**PROBLEM DESCRIPTION:** Output exactly the lines of the listing below that run from the line with "1031x498 pixels. Task: Click" through the line with "Where should I". No pictures.

**EXERCISE INPUT:**
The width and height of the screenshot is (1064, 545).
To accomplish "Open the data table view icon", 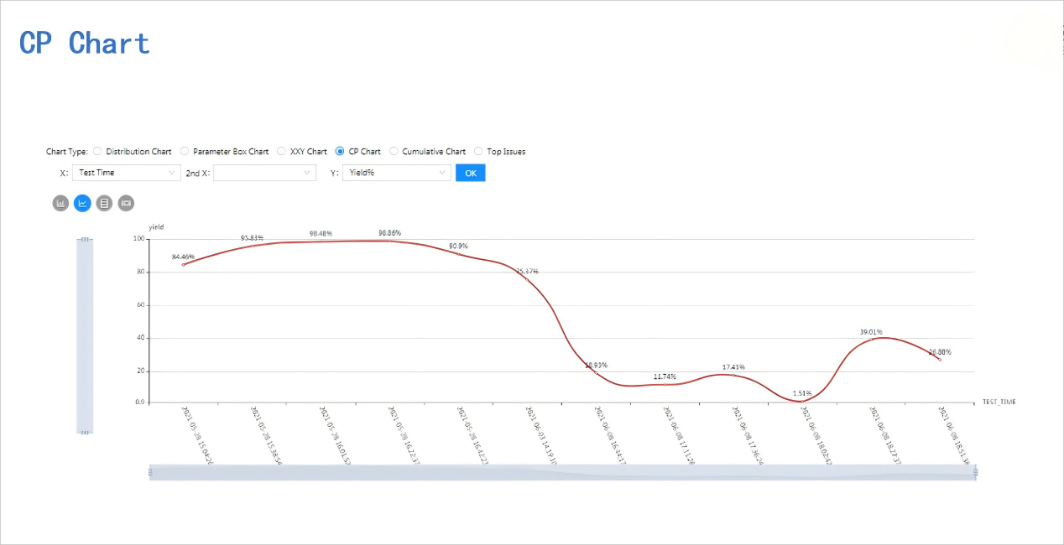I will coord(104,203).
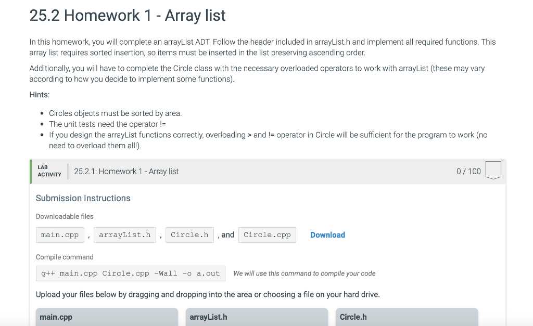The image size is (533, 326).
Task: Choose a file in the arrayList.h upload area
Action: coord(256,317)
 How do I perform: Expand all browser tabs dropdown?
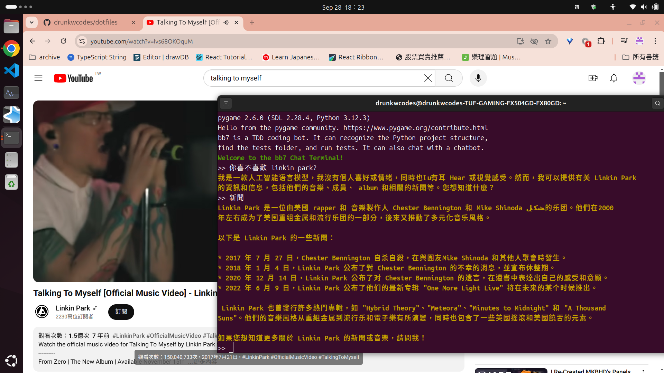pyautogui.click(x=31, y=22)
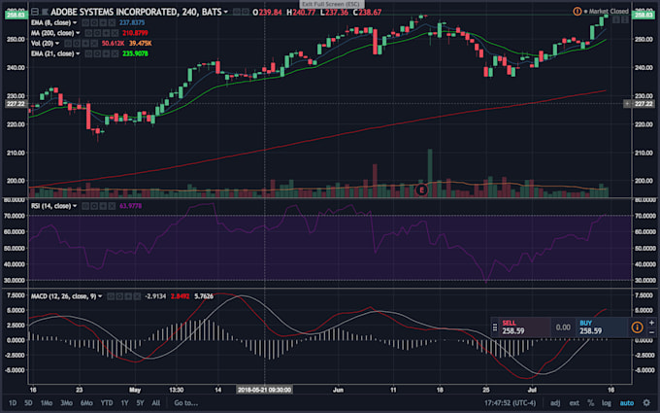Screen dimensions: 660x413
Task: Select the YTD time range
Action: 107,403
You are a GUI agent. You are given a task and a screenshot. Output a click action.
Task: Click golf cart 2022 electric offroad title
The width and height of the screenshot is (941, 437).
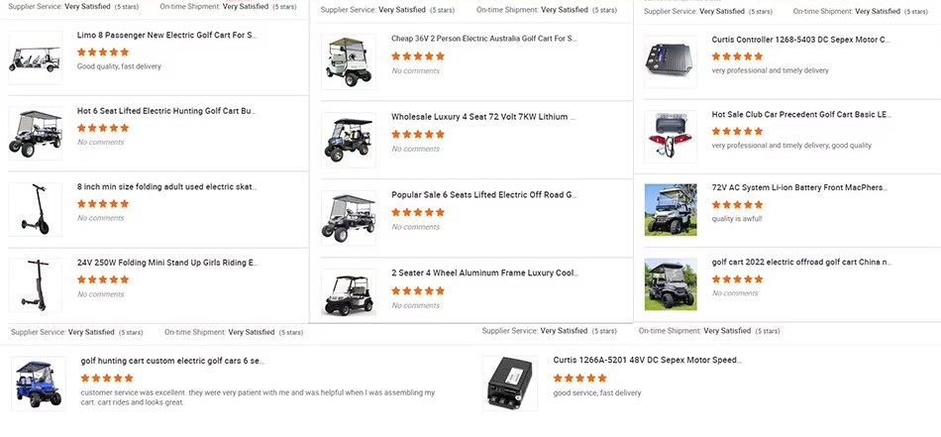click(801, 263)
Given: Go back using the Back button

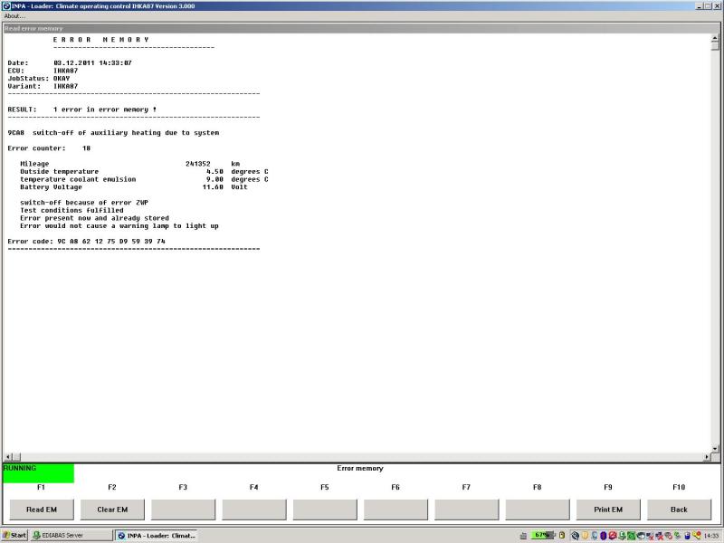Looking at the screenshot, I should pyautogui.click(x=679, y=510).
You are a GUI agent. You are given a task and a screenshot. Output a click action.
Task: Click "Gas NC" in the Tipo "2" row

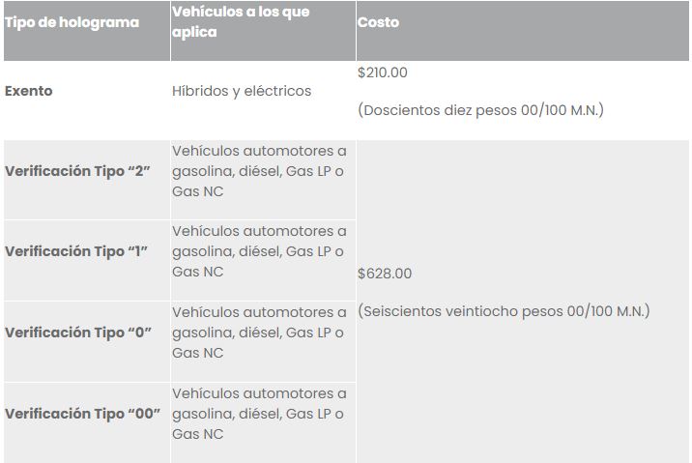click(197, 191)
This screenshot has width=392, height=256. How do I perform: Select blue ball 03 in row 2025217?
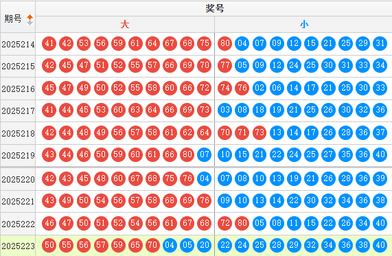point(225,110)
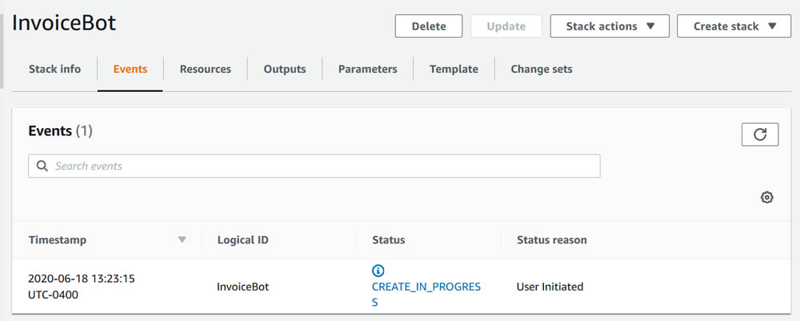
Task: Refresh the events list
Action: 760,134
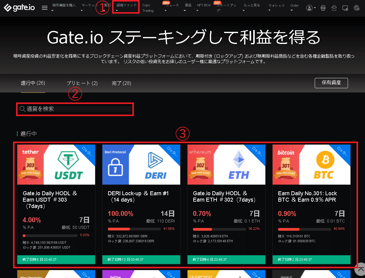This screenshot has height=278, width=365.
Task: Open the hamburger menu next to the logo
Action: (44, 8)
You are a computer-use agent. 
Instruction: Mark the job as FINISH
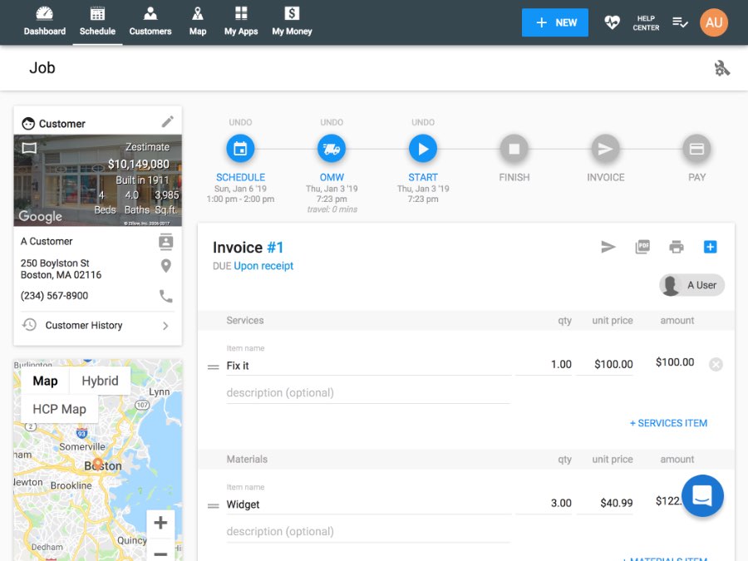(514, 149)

...

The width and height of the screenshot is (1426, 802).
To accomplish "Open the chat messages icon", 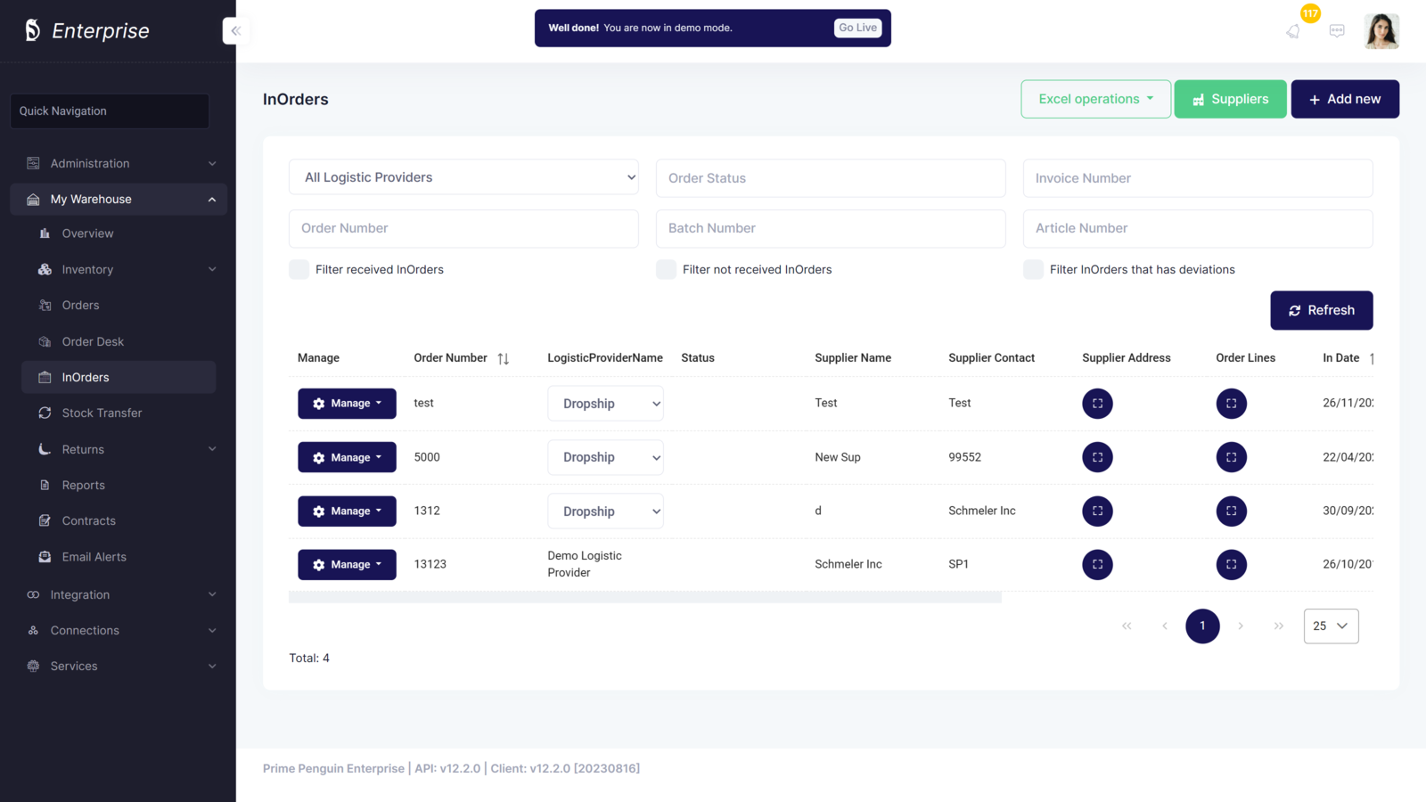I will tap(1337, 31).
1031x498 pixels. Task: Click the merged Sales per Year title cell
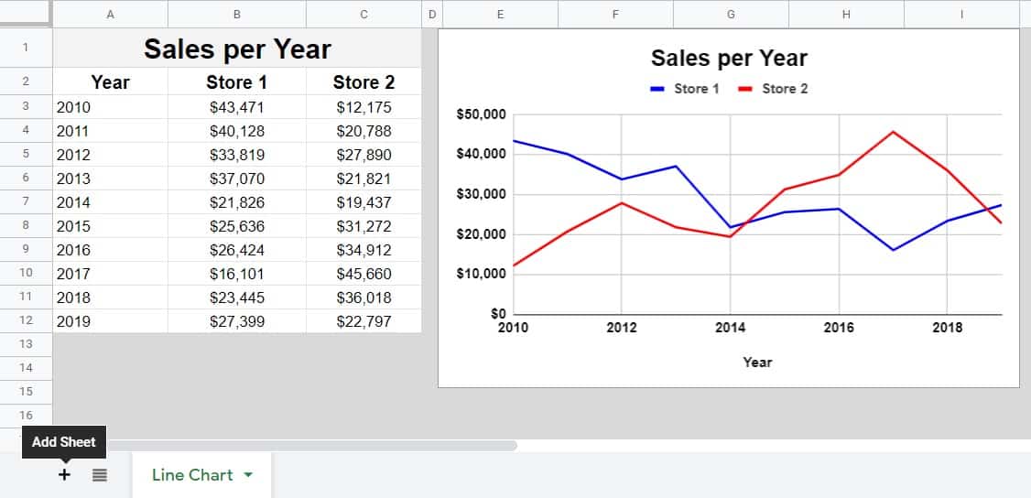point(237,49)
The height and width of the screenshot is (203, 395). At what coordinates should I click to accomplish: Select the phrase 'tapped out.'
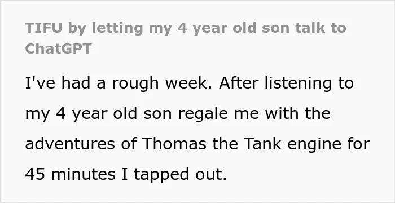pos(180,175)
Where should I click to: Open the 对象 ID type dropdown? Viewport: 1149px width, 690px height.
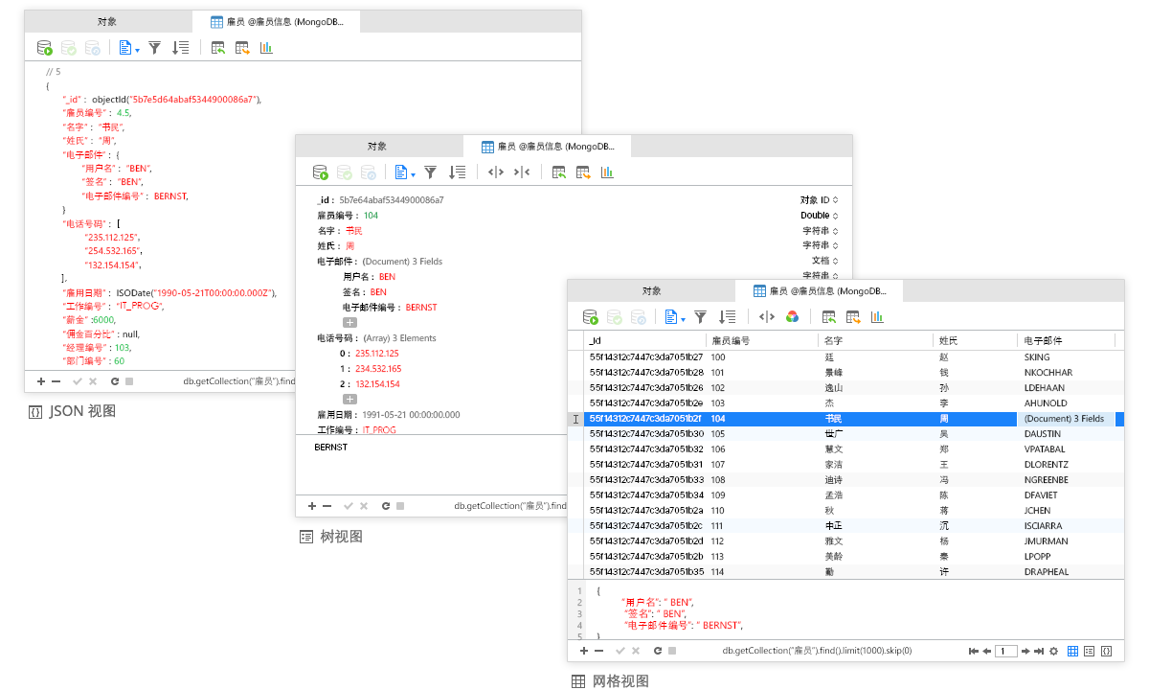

**FINAL ANSWER:**
1031x498 pixels. Task: Click the merged Sales per Year title cell
point(237,49)
The height and width of the screenshot is (203, 395). At what coordinates should I click to accomplish: Select the phrase 'tapped out.'
pos(180,175)
Where should I click to: Open the 对象 ID type dropdown? Viewport: 1149px width, 690px height.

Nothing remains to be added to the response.